On the other hand, freeze avoidance prevents the formation of ice altogether, allowing insects to endure subzero temperatures by keeping their bodily fluids in a supercooled liquid state. This is achieved by eliminating ice nucleators—particles that promote ice formation—and producing cryoprotectants that lower the freezing point of bodily fluids. Compounds like glycerol and antifreeze proteins are critical in this process, with the latter specifically binding to ice crystals to inhibit their growth. Some insects also employ controlled dehydration to reduce water content, further lowering the risk of freezing. Despite its effectiveness, freeze avoidance requires constant maintenance, leaving insects vulnerable to sudden temperature drops or accidental exposure to ice nucleators.
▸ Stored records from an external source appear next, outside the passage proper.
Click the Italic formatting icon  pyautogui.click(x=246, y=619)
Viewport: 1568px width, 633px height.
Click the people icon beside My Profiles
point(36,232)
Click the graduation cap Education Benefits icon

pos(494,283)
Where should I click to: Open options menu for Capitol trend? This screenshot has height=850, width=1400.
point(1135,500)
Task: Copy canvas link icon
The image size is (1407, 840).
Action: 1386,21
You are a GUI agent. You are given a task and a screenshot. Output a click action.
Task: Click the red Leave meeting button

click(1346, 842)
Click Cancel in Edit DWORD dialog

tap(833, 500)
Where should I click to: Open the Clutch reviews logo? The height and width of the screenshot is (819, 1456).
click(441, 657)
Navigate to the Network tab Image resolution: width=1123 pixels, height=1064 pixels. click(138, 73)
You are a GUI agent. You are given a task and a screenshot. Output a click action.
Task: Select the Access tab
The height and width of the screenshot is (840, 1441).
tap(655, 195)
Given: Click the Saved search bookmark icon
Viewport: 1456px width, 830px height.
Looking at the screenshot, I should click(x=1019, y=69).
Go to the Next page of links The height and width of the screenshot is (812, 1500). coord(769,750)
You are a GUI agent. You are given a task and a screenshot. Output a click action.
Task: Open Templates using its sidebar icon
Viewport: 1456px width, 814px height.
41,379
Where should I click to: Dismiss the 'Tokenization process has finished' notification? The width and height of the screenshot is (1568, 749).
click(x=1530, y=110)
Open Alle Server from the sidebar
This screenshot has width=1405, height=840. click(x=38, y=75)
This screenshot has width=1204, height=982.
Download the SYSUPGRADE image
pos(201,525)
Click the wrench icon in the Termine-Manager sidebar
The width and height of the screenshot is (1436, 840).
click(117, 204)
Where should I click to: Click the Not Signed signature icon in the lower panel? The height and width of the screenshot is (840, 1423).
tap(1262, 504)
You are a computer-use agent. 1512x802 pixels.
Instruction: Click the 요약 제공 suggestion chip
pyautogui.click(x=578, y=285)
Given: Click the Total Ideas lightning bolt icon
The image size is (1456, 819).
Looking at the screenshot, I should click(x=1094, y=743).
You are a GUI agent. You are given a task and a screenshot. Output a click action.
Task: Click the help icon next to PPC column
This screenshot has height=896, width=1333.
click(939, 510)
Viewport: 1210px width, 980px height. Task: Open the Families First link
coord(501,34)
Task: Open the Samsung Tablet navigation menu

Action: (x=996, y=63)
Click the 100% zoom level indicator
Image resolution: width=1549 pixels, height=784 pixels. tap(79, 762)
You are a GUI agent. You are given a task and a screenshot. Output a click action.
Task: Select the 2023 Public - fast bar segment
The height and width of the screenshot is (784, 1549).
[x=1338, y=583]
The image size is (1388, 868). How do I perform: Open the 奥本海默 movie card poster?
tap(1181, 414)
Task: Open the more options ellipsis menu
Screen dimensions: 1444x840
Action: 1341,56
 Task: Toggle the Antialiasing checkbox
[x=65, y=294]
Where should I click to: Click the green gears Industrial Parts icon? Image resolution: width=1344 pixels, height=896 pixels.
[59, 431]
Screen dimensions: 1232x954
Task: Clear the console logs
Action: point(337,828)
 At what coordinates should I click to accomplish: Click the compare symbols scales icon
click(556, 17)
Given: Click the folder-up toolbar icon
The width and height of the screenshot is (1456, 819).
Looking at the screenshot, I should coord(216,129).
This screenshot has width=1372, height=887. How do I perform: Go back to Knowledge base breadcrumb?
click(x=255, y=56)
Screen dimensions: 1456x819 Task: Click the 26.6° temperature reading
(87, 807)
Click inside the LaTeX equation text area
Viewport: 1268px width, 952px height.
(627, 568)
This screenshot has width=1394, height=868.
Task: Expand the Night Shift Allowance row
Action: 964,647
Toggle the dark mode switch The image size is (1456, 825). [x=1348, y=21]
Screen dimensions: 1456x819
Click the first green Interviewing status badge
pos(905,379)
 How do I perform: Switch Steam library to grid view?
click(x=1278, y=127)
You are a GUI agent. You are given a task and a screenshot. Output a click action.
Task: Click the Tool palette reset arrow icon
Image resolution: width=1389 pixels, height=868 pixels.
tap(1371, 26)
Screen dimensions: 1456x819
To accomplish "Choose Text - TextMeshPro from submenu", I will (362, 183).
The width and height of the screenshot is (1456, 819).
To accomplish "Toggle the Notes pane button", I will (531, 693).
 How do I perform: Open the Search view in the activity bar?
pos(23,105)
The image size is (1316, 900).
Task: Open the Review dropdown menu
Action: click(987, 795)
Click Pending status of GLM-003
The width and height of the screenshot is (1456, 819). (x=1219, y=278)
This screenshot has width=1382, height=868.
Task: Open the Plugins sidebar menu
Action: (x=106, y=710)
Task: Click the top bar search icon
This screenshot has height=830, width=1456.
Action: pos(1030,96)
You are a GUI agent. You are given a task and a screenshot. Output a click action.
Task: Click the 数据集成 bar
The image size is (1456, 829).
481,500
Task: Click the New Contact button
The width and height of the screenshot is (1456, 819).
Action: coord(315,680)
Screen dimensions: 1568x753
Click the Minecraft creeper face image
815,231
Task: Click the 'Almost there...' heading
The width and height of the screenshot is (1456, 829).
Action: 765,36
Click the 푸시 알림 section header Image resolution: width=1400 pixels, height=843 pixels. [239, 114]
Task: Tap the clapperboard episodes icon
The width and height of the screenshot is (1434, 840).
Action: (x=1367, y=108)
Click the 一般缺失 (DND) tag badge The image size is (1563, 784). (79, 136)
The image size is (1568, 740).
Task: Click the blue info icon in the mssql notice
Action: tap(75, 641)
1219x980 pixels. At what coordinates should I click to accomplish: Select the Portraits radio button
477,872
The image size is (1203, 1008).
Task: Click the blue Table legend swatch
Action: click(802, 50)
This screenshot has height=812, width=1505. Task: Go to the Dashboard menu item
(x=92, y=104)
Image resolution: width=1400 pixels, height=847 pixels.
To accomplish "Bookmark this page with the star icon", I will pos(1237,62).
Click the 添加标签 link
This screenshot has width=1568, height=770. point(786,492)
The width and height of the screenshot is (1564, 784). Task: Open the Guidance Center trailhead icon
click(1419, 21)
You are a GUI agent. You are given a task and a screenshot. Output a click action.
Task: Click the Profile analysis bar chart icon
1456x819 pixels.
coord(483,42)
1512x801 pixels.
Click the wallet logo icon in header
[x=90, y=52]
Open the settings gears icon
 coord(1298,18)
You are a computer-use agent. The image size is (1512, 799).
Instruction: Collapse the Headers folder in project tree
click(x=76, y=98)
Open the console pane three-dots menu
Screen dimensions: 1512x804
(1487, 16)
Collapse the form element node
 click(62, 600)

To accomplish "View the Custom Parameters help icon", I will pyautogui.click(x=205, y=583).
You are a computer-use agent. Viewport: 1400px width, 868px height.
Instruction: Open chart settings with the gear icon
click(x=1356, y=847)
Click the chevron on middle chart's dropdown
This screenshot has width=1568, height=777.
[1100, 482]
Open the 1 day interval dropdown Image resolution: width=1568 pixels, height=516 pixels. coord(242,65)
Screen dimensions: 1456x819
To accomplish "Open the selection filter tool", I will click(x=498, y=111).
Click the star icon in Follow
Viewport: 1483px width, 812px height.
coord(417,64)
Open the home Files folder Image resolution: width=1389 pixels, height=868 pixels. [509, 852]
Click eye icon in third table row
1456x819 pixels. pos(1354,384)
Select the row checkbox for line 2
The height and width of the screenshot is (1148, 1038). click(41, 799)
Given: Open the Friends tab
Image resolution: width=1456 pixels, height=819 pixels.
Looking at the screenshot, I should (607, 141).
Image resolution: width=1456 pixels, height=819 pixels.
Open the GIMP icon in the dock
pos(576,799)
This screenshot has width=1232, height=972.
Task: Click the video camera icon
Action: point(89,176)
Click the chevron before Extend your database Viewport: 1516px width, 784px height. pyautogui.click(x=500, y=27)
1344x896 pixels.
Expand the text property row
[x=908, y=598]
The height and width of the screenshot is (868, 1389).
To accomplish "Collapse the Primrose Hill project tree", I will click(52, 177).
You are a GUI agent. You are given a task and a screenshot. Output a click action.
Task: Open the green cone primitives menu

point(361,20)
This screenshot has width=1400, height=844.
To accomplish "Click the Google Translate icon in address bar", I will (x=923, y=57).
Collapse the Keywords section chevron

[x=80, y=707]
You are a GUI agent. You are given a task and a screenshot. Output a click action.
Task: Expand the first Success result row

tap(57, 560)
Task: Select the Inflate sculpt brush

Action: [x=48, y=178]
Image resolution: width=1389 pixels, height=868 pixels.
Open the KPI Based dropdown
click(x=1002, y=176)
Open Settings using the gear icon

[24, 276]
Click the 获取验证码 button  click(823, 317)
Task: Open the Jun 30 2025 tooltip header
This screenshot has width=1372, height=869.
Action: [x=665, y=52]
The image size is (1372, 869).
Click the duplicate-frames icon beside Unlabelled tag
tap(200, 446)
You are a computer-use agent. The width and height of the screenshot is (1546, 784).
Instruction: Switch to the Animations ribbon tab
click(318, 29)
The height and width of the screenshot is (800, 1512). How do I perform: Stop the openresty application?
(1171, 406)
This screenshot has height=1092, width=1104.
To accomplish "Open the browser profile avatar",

While freeze avoidance aims to sidestep freezing entirely, freeze tolerance accepts it under controlled conditions. Both strategies reflect insects’ incredible adaptability to extreme environmental challenges, ensuring their survival through even the harshest winters.
Where to Find Overwintering Insects

Dragonfly, stonefly and mayfly nymphs, as well as caddisfly larvae are still active in water bodies. Some butterfly and moth species can be found overwintering in buildings. Some plants provide cover for adults, especially native Ivy. Many shieldbug species use gorse as a winter shelter. Larvae of moths and flies, amongst others, can be found inside “dead” plant material such as stems or seed heads. The most common place that insects use to overwinter is the soil. Many insects overwinter in the soil to survive cold conditions by using the soil as an insulating barrier against extreme temperatures and predators. This strategy is commonly combined with physiological adaptations like diapause or freeze tolerance. Soil buffers insects from freezing air temperatures. Depth provides greater protection, with lower layers remaining unfrozen. Insects also overwinter in burrows, leaf litter or under rocks within the soil. These spaces provide stable conditions and reduce moisture loss.
How can I help overwintering insects?
Supporting overwintering insects is essential for maintaining healthy ecosystems. There are a number of steps people can take. Avoid clearing fallen leaves, as they provide shelter for insects like beetles and moth larvae. Leave plant stems, twigs, and dead vegetation as nesting or hiding spots. Avoid mulching all areas, as some insects burrow into soil for protection. Build or buy insect hotels using wood, bamboo, and hollow stems for overwintering species. If you don’t want to make or buy one of those, then piles of logs, branches, or stones to create refuges for insects.
If at all possible, avoid digging and disturbing soil during winter to protect burrowed insects. Delay cutting back plants or raking leaves until spring when insects become active. Avoid using chemicals that can harm overwintering insects. Avoid burning leaves or debris, as insects may be sheltering inside. Grow native flowers, shrubs, and trees to provide food and shelter year-round. Finally, spreading awareness about the importance of overwintering insects helps others see their importance.